(Saved data entries)
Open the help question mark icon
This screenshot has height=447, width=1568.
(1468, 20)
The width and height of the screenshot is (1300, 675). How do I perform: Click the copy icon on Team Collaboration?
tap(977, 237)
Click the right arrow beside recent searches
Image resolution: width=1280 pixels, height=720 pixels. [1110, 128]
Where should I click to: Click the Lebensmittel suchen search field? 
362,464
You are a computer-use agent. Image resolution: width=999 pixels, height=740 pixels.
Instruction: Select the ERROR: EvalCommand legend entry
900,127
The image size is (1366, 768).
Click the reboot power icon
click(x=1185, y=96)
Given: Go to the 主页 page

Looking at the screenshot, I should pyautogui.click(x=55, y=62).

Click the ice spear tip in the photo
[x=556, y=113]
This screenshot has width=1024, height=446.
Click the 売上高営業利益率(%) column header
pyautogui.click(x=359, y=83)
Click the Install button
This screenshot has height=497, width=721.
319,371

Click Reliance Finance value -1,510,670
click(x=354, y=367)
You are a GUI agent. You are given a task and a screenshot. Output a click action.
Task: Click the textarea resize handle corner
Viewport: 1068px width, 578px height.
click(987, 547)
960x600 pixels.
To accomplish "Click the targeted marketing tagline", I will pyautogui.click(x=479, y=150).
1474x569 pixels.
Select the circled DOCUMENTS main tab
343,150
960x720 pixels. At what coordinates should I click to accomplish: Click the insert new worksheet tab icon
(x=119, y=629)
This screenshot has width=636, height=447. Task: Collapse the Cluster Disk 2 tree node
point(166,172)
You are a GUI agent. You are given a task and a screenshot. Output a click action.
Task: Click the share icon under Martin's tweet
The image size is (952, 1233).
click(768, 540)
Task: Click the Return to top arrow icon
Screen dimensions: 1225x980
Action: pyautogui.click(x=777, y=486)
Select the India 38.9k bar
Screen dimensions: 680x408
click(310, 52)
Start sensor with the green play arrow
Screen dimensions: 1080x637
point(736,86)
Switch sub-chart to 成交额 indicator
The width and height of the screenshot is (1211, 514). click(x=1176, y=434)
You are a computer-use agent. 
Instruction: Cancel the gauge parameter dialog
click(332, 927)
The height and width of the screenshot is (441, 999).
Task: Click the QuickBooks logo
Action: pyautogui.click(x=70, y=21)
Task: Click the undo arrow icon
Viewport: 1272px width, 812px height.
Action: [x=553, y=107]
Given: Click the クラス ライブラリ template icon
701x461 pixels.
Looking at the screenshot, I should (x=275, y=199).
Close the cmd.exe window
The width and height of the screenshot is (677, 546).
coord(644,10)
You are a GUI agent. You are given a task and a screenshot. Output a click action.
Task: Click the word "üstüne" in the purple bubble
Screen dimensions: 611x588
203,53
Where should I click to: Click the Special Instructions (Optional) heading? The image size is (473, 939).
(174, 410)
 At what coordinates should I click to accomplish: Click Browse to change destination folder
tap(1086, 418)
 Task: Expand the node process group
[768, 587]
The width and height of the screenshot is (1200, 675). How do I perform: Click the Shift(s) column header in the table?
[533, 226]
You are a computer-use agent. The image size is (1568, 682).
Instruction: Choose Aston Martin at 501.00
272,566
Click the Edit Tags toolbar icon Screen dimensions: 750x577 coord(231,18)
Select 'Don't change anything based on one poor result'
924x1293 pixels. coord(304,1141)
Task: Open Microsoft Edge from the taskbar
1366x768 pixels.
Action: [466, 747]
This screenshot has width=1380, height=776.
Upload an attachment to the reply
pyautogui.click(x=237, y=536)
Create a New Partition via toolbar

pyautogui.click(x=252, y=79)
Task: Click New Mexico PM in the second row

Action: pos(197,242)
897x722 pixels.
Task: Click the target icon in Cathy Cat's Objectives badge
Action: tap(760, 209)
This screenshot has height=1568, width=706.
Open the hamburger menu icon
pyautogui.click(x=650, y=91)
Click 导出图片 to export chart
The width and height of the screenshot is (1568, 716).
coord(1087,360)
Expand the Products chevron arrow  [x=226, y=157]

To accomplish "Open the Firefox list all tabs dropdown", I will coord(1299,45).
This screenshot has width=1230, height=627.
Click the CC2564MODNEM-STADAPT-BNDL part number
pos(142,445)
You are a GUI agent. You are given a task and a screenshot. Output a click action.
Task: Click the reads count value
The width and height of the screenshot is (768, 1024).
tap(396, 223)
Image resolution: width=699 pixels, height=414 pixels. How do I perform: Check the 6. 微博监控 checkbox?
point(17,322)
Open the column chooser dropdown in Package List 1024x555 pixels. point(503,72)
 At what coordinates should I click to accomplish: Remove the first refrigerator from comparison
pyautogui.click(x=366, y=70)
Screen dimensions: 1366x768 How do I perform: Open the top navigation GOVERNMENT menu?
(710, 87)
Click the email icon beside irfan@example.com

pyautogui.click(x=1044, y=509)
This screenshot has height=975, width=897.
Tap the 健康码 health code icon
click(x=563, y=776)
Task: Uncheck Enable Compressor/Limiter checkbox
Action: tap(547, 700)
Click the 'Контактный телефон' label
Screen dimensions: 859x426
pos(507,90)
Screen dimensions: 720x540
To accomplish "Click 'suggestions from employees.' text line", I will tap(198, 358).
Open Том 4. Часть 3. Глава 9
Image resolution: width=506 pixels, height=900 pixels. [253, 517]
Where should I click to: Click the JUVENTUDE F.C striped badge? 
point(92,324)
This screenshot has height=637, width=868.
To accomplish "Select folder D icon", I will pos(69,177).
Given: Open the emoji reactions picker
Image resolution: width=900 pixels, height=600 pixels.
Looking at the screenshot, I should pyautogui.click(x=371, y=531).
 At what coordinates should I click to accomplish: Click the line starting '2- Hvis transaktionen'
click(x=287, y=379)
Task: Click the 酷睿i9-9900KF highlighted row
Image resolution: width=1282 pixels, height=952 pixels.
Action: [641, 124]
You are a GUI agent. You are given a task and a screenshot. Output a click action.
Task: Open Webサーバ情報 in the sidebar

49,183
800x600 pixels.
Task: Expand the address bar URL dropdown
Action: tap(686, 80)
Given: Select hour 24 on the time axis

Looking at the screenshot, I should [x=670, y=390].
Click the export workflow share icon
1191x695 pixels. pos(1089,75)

### Your assignment
Only one stretch of the entries above is wanted: the lines from the one containing "1366x768 pixels." through the one containing "Click 导出图片 to export chart". Please reproduce it exactly.

### Result for this exercise
1366x768 pixels.
Action: [466, 747]
This screenshot has width=1380, height=776.
Upload an attachment to the reply
pyautogui.click(x=237, y=536)
Create a New Partition via toolbar

pyautogui.click(x=252, y=79)
Task: Click New Mexico PM in the second row

Action: pos(197,242)
897x722 pixels.
Task: Click the target icon in Cathy Cat's Objectives badge
Action: tap(760, 209)
This screenshot has height=1568, width=706.
Open the hamburger menu icon
pyautogui.click(x=650, y=91)
Click 导出图片 to export chart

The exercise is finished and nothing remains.